→ What is required: Among the lines below, count those containing the word "icon". Give the number only.

→ Data to use:
<<<<

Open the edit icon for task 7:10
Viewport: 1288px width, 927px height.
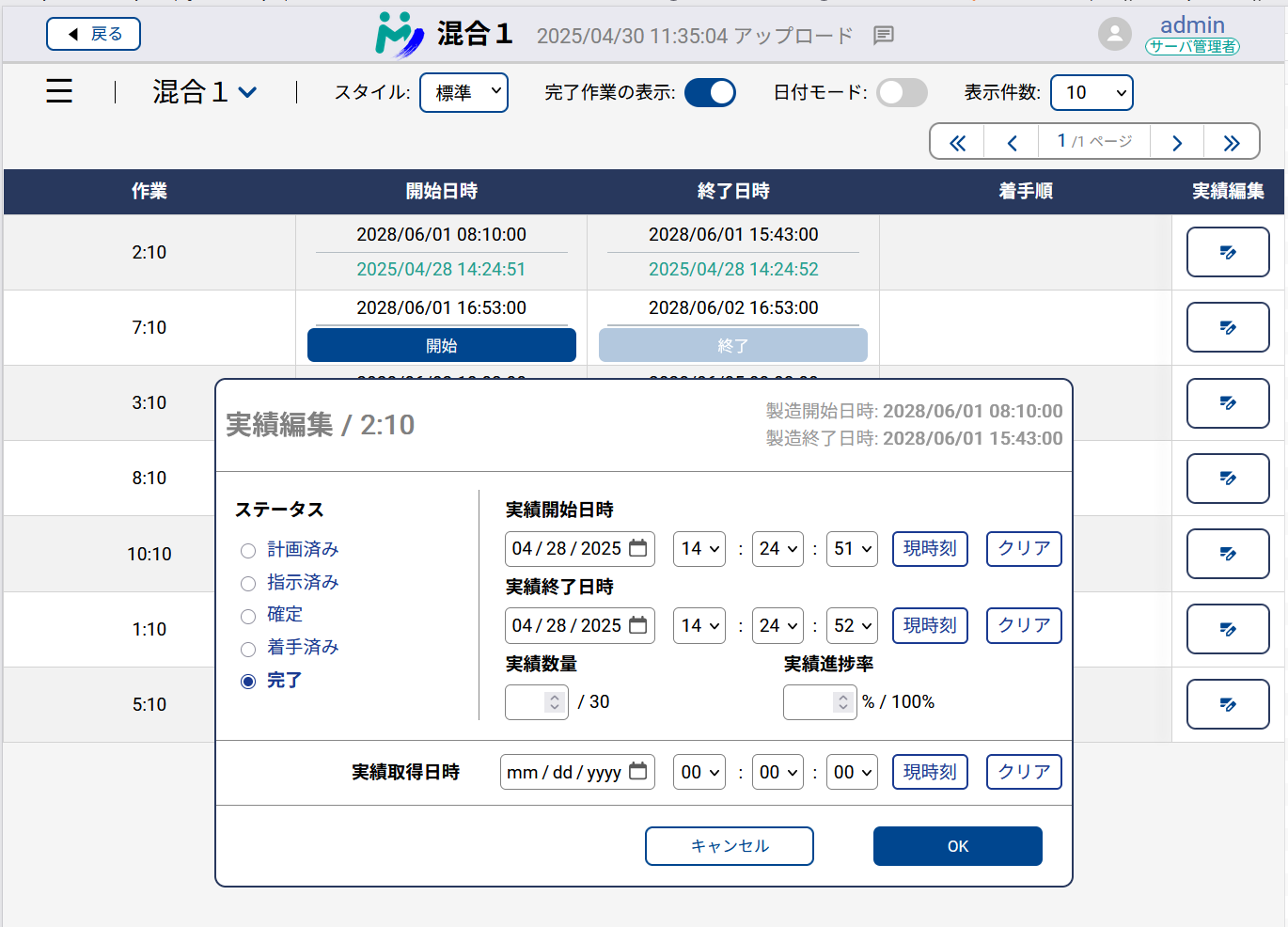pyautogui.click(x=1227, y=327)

>>>>
<<<<

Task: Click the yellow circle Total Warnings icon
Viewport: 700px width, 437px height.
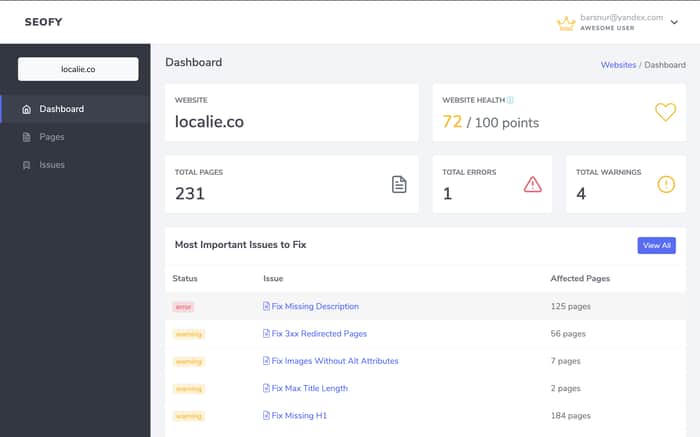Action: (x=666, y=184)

>>>>

→ Exercise output: 2